■ **Instructions to follow**
Each line of the listing, apart from the pictures, is to be printed exactly.

■ **Provided data**
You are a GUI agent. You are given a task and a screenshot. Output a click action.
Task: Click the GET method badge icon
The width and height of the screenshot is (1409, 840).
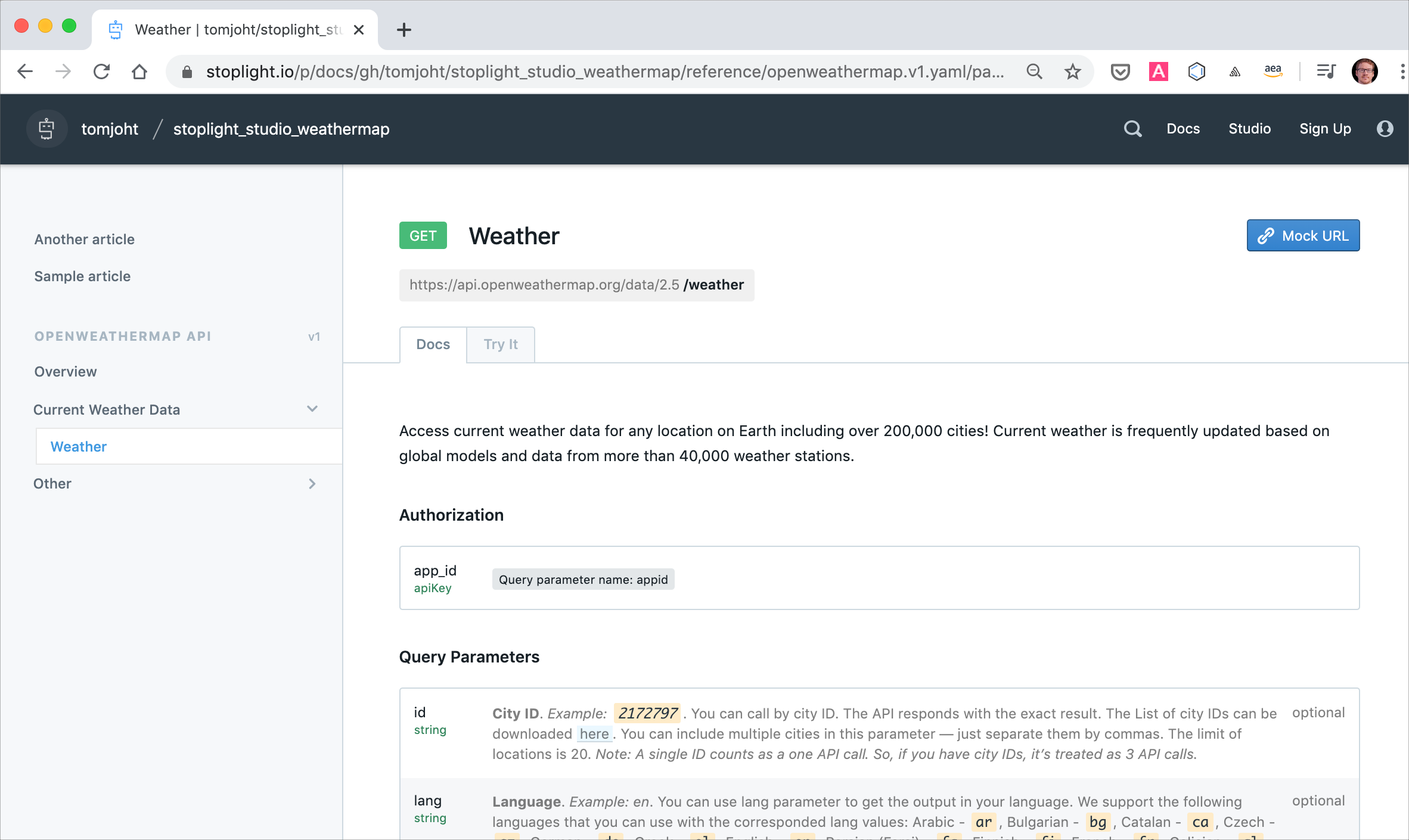coord(422,235)
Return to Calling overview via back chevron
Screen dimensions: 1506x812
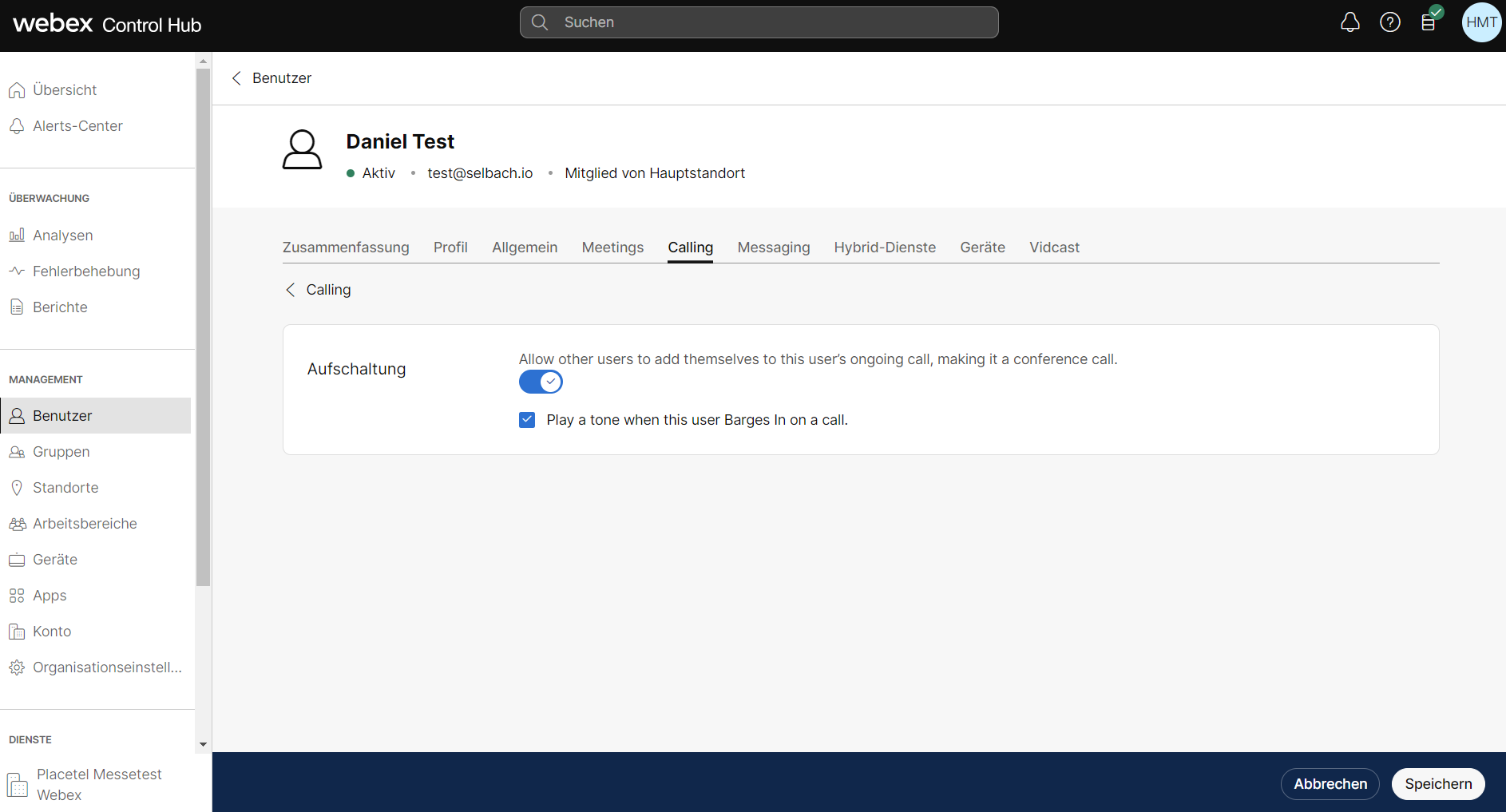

■ **Result below**
You are a GUI agent. You are given a task and a screenshot. Output a click action.
Task: Click the GET method badge icon
The width and height of the screenshot is (1409, 840).
coord(422,235)
Return to Calling overview via back chevron
Screen dimensions: 1506x812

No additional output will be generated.